On Thursday, September 28, a press conference was held at Orenburg Theological Seminary to announce the arrival of the Kursk Root Icon of the Mother of God "of the Sign" in Orenburg, Russia. His Eminence Benjamin, Metropolitan of Orenburg & Saraktash, met with journalists.
With the blessing of His Holiness, Patriarch Kyrill, and by decision of the Synod of Bishops of the Russian Orthodox Church Outside of Russia, the main holy icon of the Russian Diaspora, which is housed in the Synodal Cathedral of the Sign in New York City, was to visit the Orenburg region for the first time.
"A great holy icon has arrived in Orenburg. The faithful pray mostly for the healing of spirit and body before this ancient icon," said His Eminence. "Thanks to the Kursk Root Icon of the Mother of God of the Sign, a great many miracles have occurred, including the healing in 1767 of a nine-year-old boy named Prochorus, the future Venerable Seraphim of Sarov."

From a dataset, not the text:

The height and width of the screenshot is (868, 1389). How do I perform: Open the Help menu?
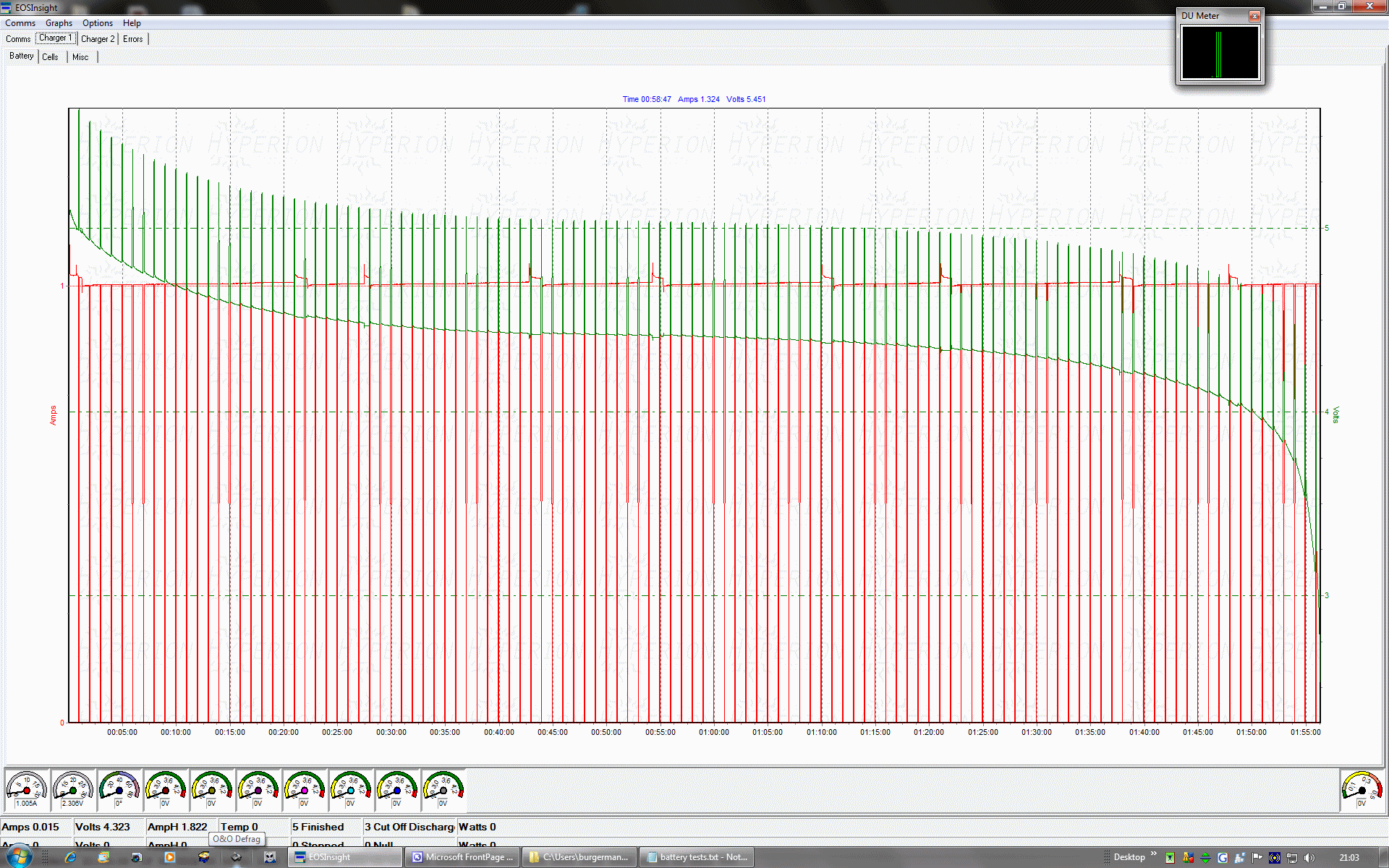tap(132, 23)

On Monday, October 2, the day of the Kursk Root Icon’s arrival in Orenburg, Metropolitan Benjamin celebrated a nighttime Divine Liturgy at the city’s St. Nicholas Cathedral. He was joined by His Grace Nicholas, Bishop of Manhattan; His Grace Irenæus, Bishop of Orsk & Gay; His Grace Alexius, Bishop of Buzuluk & Sorochinsk; and other diocesan clergymen.
Singing was the choir of Orenburg Theological Seminary under the direction of Priest Alexander Romashkov.

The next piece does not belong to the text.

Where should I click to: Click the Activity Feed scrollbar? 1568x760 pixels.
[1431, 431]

Archpriest Alexander Kutsov delivered the sermon, saying, in part: "The Kursk Root Icon of the Mother of God ‘of the Sign’ appeared long ago, and survived many tribulations together with the Russian people. And this image always helped people live and follow the path to the Kingdom of Heaven. The Mother of God helped one of the greatest of our saints, Venerable Seraphim of Sarov, when he was but a boy. But the Most Holy Lady Theotokos helps not only the select few of God, but the greatest sinners of our Fatherland, as well. She is called the Mother of all Christians for good reason. Everything she asks for of her beloved Son, He fulfills. We must all approach the Mother of God with filial love, asking her intercession and her aid in rearing our children, in overcoming obstacles, in attaining the Kingdom of Heaven."
The cathedral was filled in these days with round-the-clock prayers: the daily cycle of services was supplemented by nightly Liturgies. Clergy performed constant molebens with akathists to the Mother of God before the icon, and read commemoration slips submitted by the faithful.
The wonderworking icon remained at St. Nicholas Cathedral until Monday, October 9, when it departed for New York City.